The CPU 130 then generates the reference control value sequence at the first degree of enforcement from each extracted second reference acoustic feature amount sequence (Step S13). The CPU 130 also generates the reference control value sequence at the second degree of enforcement from the each extracted second reference acoustic feature amount sequence (Step S14). The CPU 130 also generates the reference control value sequence at the third degree of enforcement from the each extracted second reference acoustic feature amount sequence (Step S15). Any of Steps S13-S15 can be executed first. In addition, if the third degree of enforcement is zero, the generation of a corresponding reference control value sequence is unnecessary, so that Step S15 can be omitted.

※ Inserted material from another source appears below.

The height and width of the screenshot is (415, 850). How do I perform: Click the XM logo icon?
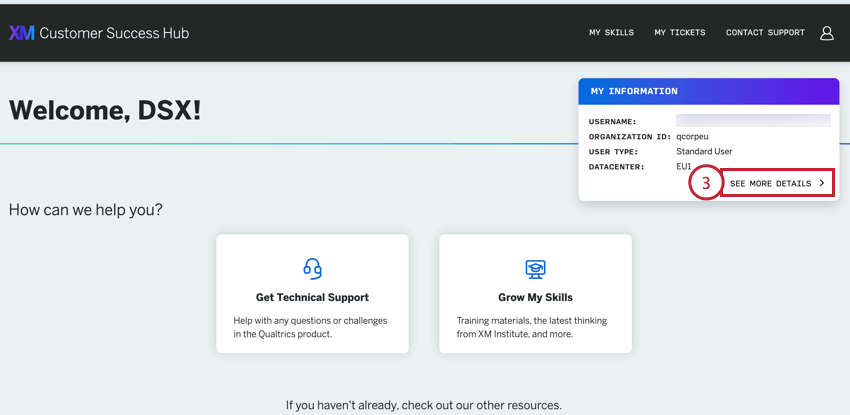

The CPU 130 then prepares generative model m with the reference control vector sequence as an input and uses the reference musical score feature sequence generated from reference musical score data D2 corresponding to each piece of the reference data D3 as well as the reference control value sequence generates in Steps S13-S15, and the first reference acoustic feature amount sequence extracted in Step S12 to generate said generative model m. As a result, the CPU 130 causes the generative model m to machine-learn the input-output relationship between each of the plurality of reference control value sequences corresponding to the plurality of degrees of enforcement as well as the reference musical score feature sequences as inputs and the first reference acoustic feature amount sequences as outputs (Step S16).

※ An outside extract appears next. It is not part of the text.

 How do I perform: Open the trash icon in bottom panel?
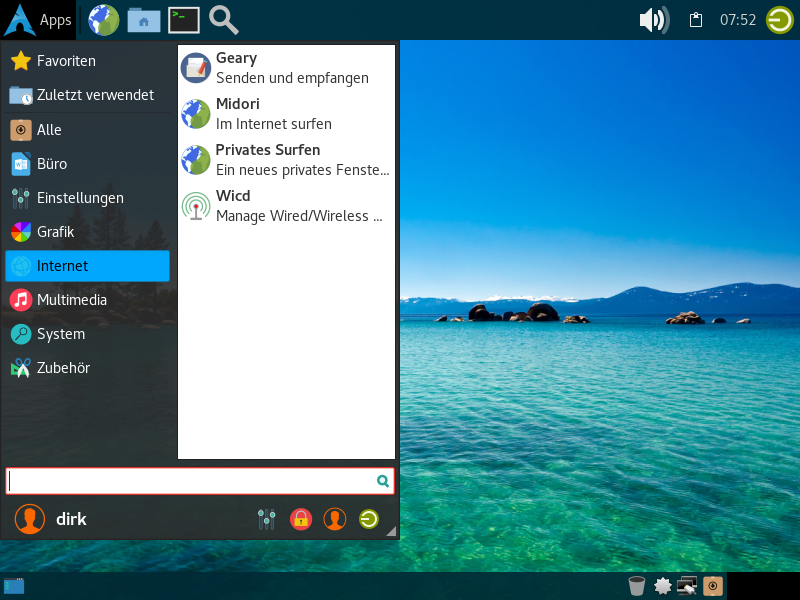[x=636, y=586]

The CPU 130 then determines whether sufficient machine learning has been performed for generative model m to learn the input-output relationship (Step S17). If the quality of the generated acoustic feature has been determined to be low and machine learning is deemed insufficient, the CPU 130 returns to Step S16. Steps S16-S17 are repeated with changing parameters until sufficient machine learning has been performed. The number of machine-learning iterations varies in accordance with quality requirements that must be met for the construction of trained model M.

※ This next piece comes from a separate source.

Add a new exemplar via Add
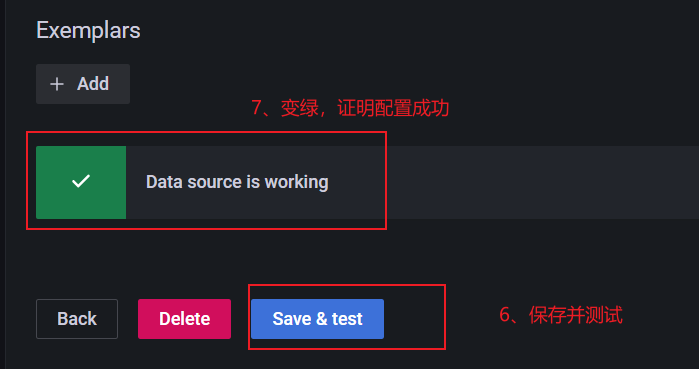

If it is determined that sufficient machine learning has been performed, generative model m has learned the input-output relationship between each of the plurality of reference control value sequences corresponding to the plurality of degrees of enforcement as well as the reference musical score feature sequences as inputs, and the first reference acoustic feature amount sequences as the outputs, and the CPU 130 saves the generative model m that has learned said input-output relationship as the trained model M (Step S18), and ends the training process.
The selection of the degree of enforcement and the indication of the control value are not limited to the operation of the operating unit 150 on the GUI 30 by the user. The selection of the degree of enforcement and the indication of the control value can be performed by a manual selection operation by the user without use of the GUI 30. In this case, Step S2 of the signal processing of
In the present embodiment, the first position (front-back) corresponds to a control value (volume) that increases as the user's hand is moved toward the back. The second position (up-down) corresponds to a degree of enforcement that increases as the user's hand is moved downwardly. The third position (left-right) can correspond to a playing style that becomes increasingly flamboyant or to a higher pitch as the user's hand is moved toward the right. The second position is the distance between the user's hand and the proximity sensor 180, where the accuracy or speed of detection of the first position or the third position of the proximity sensor 180 increases as the second position is lowered (closer distance). Thus, if the degree of enforcement is increased as the second position becomes lower, as in this example, the user's sense of control will be increasingly enhanced as the degree of enforcement is raised. The correspondence relationship between the first to the third directions and the control value, the degree of enforcement, the performance style, etc., is not limited to this example.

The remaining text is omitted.